**HOW TO COMPLETE THIS TASK**: Work through the data below and state how many lines contain "monogram", giving that number alone.

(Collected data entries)
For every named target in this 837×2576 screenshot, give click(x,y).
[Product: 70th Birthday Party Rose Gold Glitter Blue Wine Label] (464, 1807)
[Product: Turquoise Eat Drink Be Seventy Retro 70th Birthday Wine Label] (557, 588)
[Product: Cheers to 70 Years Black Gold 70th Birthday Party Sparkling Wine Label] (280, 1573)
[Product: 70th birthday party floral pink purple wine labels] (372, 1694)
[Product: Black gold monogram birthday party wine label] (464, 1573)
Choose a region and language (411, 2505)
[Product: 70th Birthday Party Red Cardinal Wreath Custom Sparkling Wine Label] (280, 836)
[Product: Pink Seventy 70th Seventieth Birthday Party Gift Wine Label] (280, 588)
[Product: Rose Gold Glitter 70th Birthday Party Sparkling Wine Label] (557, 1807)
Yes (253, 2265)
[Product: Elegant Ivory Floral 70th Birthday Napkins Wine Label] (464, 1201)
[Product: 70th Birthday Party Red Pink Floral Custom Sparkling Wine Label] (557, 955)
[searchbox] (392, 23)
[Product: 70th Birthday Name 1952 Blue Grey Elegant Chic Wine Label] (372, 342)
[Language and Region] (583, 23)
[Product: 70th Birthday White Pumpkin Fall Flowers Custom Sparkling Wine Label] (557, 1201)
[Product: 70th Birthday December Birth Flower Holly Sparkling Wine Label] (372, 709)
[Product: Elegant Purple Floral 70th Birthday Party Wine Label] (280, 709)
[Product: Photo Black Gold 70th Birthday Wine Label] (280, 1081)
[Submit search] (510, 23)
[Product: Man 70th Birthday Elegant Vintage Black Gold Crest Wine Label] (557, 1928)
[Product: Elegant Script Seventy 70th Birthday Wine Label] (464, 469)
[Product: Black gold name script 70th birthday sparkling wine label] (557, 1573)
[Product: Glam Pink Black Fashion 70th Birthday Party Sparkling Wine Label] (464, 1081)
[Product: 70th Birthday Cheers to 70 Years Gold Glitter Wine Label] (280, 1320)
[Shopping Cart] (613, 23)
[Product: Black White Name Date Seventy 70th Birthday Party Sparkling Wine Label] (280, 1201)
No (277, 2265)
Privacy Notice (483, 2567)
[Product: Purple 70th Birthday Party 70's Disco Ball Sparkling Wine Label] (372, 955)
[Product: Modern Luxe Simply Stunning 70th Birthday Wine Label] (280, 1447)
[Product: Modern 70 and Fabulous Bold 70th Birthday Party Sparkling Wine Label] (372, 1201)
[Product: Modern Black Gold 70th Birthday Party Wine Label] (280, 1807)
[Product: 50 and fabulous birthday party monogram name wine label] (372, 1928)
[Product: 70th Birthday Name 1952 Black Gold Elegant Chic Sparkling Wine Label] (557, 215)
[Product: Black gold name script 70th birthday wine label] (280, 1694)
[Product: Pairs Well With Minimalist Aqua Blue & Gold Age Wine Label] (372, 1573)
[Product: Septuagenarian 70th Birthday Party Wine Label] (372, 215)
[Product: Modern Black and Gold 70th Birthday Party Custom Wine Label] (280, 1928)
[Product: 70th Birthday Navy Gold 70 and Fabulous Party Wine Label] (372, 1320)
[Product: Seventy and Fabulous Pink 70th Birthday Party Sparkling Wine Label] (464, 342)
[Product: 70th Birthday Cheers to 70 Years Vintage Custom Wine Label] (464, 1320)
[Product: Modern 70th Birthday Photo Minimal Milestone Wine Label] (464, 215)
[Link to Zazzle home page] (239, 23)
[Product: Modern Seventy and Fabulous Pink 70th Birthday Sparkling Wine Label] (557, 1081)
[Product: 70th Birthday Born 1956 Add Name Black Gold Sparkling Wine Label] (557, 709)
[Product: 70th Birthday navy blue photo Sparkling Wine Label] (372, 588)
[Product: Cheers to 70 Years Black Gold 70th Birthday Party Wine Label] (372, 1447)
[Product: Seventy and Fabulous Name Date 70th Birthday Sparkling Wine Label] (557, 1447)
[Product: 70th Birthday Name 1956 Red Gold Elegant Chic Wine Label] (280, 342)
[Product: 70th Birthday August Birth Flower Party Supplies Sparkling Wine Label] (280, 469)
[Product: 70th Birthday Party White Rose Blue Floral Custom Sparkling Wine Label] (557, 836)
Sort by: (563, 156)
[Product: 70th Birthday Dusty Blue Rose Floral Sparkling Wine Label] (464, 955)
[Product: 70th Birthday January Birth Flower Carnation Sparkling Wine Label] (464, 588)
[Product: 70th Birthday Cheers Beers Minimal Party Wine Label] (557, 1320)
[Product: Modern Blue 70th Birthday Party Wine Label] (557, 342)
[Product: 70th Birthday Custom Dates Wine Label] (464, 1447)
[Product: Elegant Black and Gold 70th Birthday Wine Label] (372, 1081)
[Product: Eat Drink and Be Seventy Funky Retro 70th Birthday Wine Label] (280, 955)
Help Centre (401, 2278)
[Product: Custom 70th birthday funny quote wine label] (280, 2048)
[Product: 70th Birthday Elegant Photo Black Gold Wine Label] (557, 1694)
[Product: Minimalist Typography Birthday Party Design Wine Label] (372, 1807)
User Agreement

**ANSWER BOX**: 2